### Explore the material
• a. In the cystic fibrosis abstract, reproduce the passage starting at "Methods: We conducted" and ending at "related psychosocial impacts.", substituting "conversations" for "interviews".
• b. Translate this sentence from the cystic fibrosis abstract into Spanish: "Future studies will assess the validity of the instruments."

### Extract provided
++++

Background: Cystic fibrosis (CF) specific patient-derived and reported symptom tools are critical steps toward evaluating the outcomes of new therapies for CF.
Methods: We conducted 25 in-depth qualitative interviews using the Day Reconstruction Method and 9 cognitive interviews at two CF programs, the University of Washington and Seattle Children's Hospital and Regional Medical Center. The interviews were audio-recorded and transcribed, and then coded and analyzed for themes relating to pulmonary symptoms and related psychosocial impacts.
Results: Six pulmonary symptoms were identified as central to CF: cough, sputum production, wheeze, chest tightness, difficulty breathing/shortness of breath, and fever. Emotional impacts included frustration, sadness/depression, irritability, worry, difficulty sleeping; while activity impacts included time spent sitting or lying down, reduction of usual activities, and missing school or work. In all, 8 symptom items, 4 emotional impacts items, and 4 activity impacts were selected for inclusion on a new daily diary. We also assessed triggers for seeking care.
Conclusions: Using a qualitative inductive methodology, we have obtained patient centered data regarding pulmonary symptoms and burdens and have created a novel patient reported outcome measure for CF. Future studies will assess the validity of the instruments.

++++

### Source material
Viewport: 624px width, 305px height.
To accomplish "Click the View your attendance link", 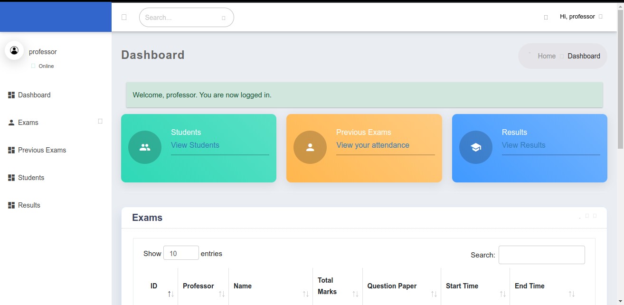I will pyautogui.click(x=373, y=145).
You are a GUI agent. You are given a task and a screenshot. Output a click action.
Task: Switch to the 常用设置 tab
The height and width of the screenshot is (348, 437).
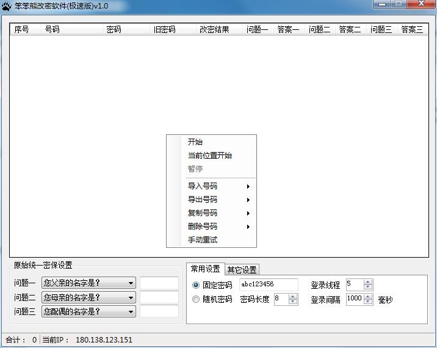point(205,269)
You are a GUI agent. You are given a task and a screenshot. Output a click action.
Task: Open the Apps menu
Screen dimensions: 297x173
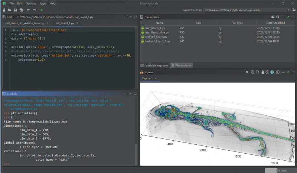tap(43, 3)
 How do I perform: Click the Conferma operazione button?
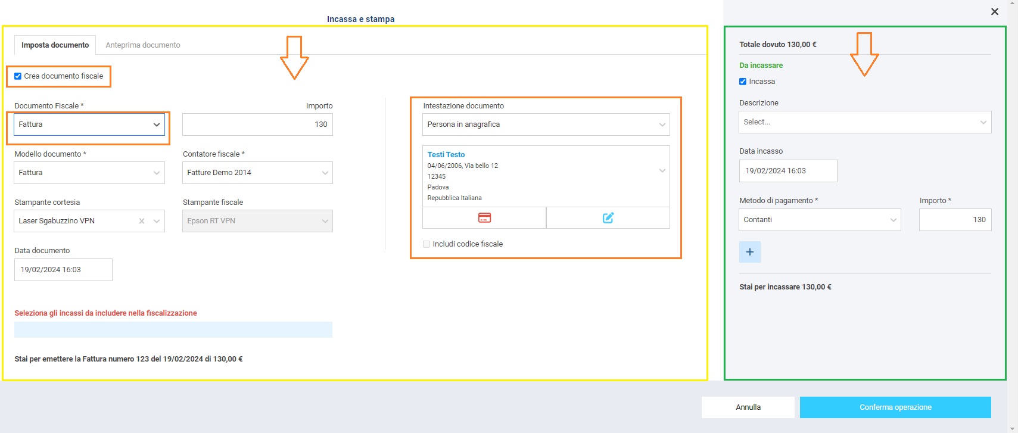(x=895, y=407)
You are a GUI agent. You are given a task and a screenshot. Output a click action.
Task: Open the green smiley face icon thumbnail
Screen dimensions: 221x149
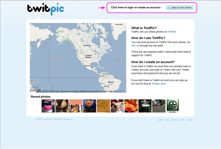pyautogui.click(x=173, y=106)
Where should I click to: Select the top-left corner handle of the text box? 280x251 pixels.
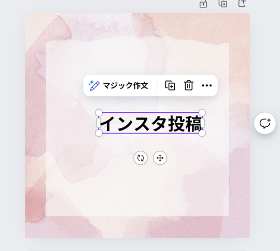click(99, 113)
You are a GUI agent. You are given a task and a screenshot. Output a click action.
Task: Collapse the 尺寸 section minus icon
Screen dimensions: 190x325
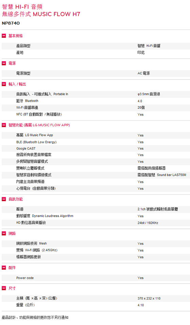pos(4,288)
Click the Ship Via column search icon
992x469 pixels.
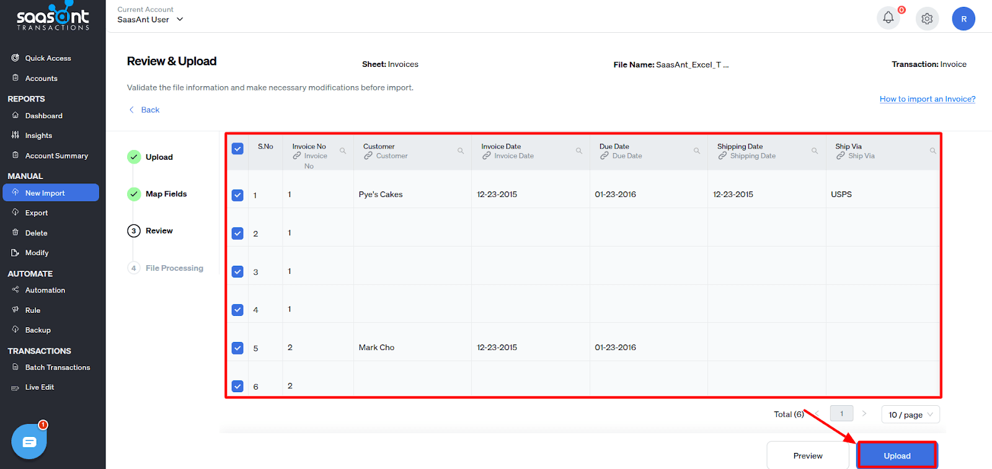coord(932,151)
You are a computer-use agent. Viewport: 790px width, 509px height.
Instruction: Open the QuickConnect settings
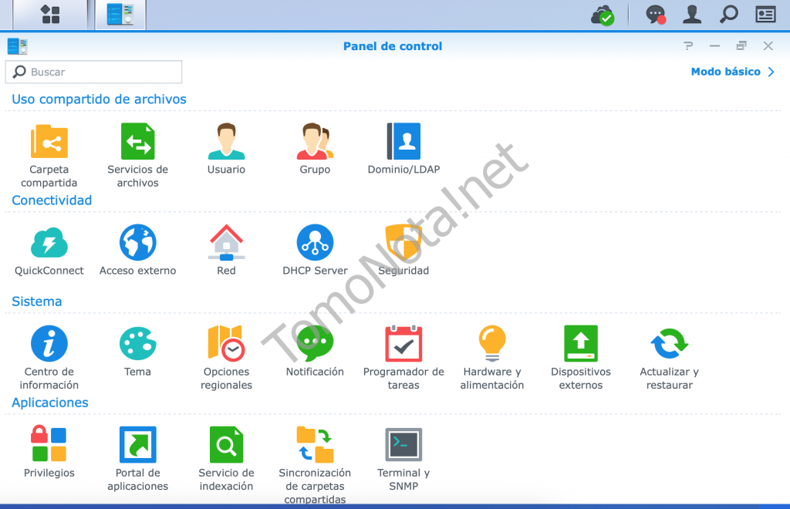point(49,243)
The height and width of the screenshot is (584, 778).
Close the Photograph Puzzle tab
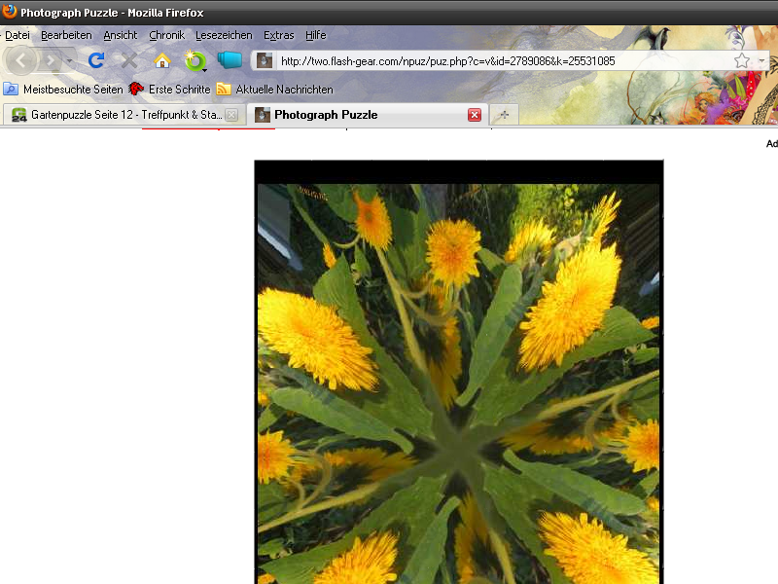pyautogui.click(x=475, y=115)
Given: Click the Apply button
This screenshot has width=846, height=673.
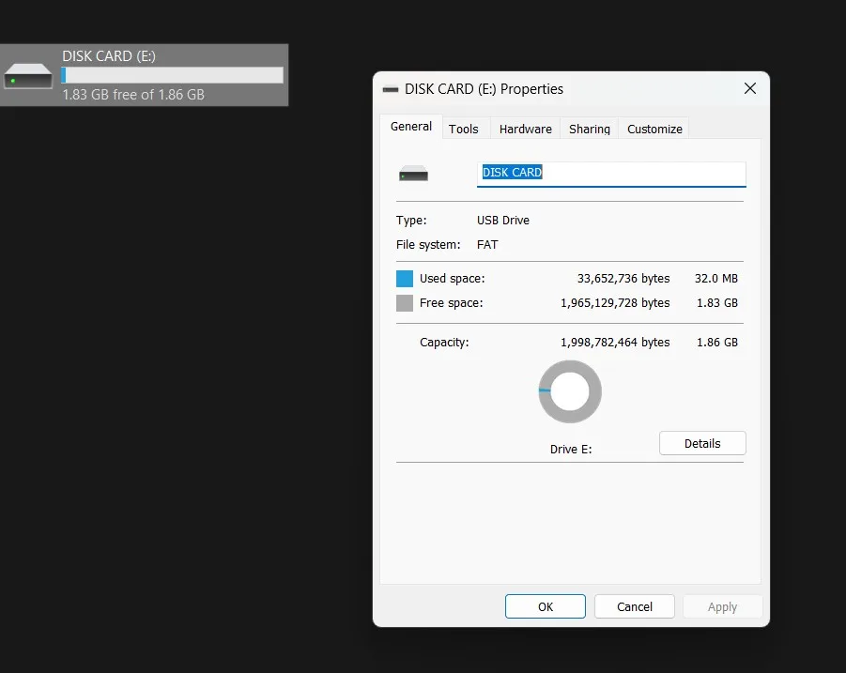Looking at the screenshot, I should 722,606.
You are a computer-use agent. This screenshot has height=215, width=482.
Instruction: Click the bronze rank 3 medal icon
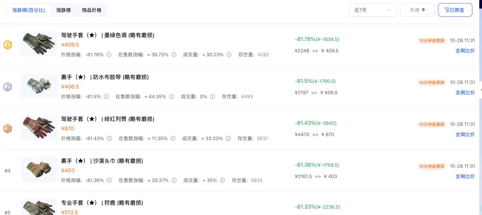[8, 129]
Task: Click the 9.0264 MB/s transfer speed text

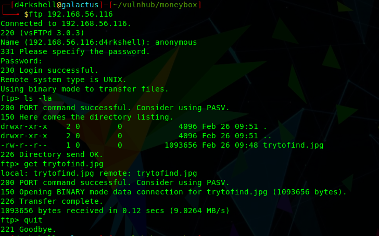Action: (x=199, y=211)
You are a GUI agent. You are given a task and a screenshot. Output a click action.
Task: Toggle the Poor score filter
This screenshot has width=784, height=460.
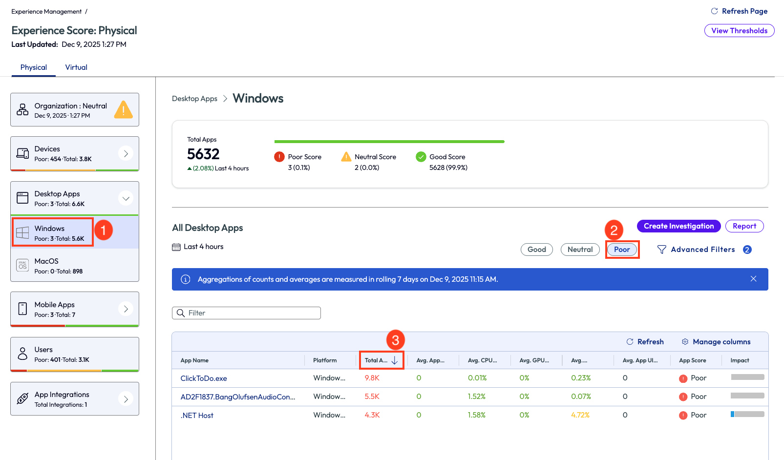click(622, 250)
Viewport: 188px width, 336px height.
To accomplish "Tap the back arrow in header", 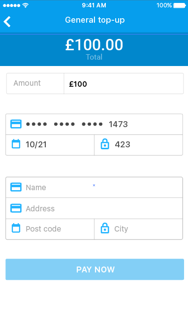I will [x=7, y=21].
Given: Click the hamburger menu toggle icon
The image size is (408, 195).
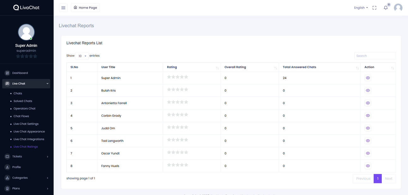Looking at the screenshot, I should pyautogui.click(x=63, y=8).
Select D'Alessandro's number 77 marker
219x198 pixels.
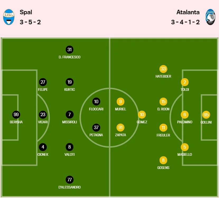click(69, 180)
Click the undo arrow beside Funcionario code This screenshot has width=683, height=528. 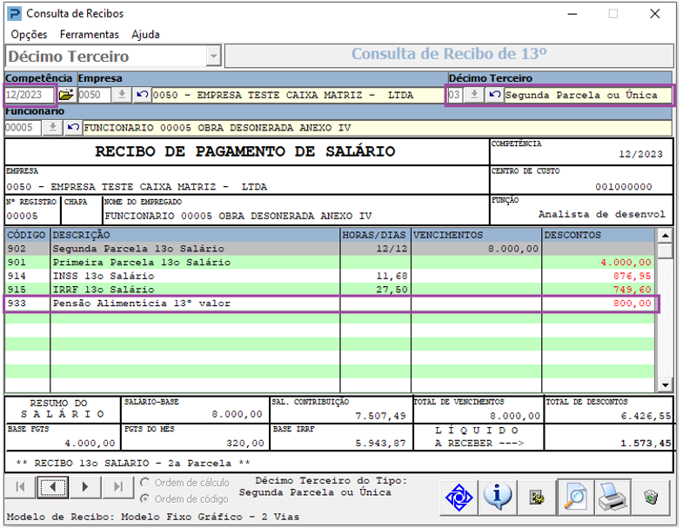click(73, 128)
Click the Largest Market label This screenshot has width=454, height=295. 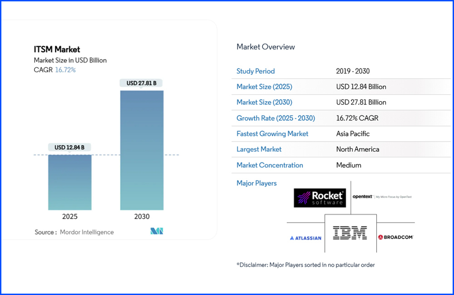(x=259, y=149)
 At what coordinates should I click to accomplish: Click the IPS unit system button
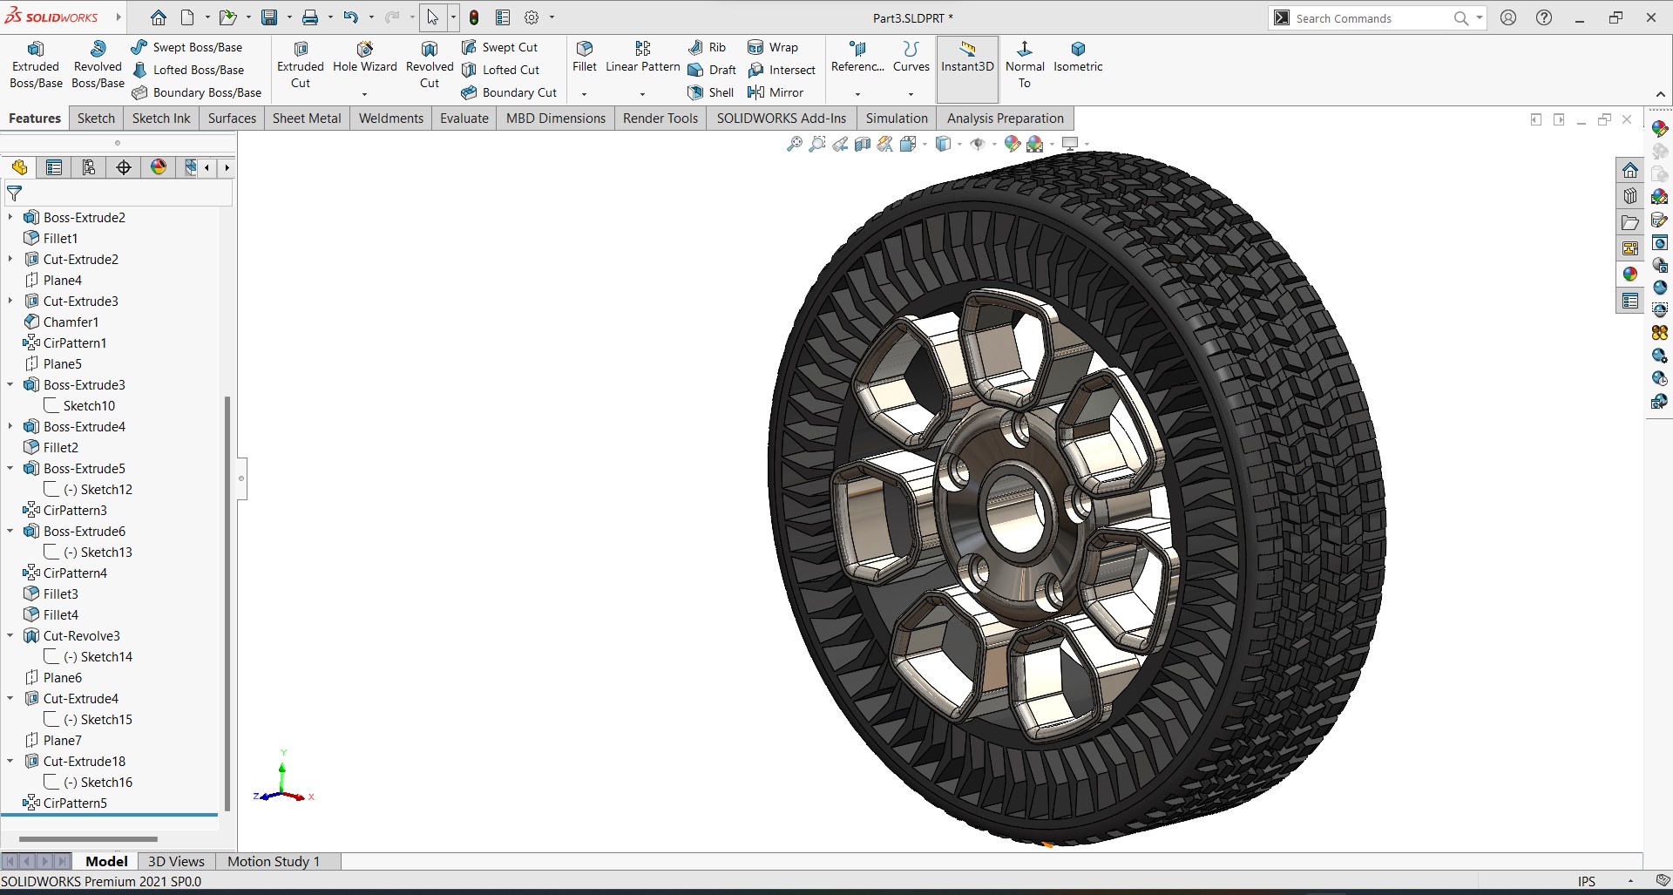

++++

### Results of the exercise
• a.
Methods: We conducted 25 in-depth qualitative conversations using the Day Reconstruction Method and 9 cognitive conversations at two CF programs, the University of Washington and Seattle Children's Hospital and Regional Medical Center. The conversations were audio-recorded and transcribed, and then coded and analyzed for themes relating to pulmonary symptoms and related psychosocial impacts.

• b. Estudios futuros evaluarán la validez de los instrumentos.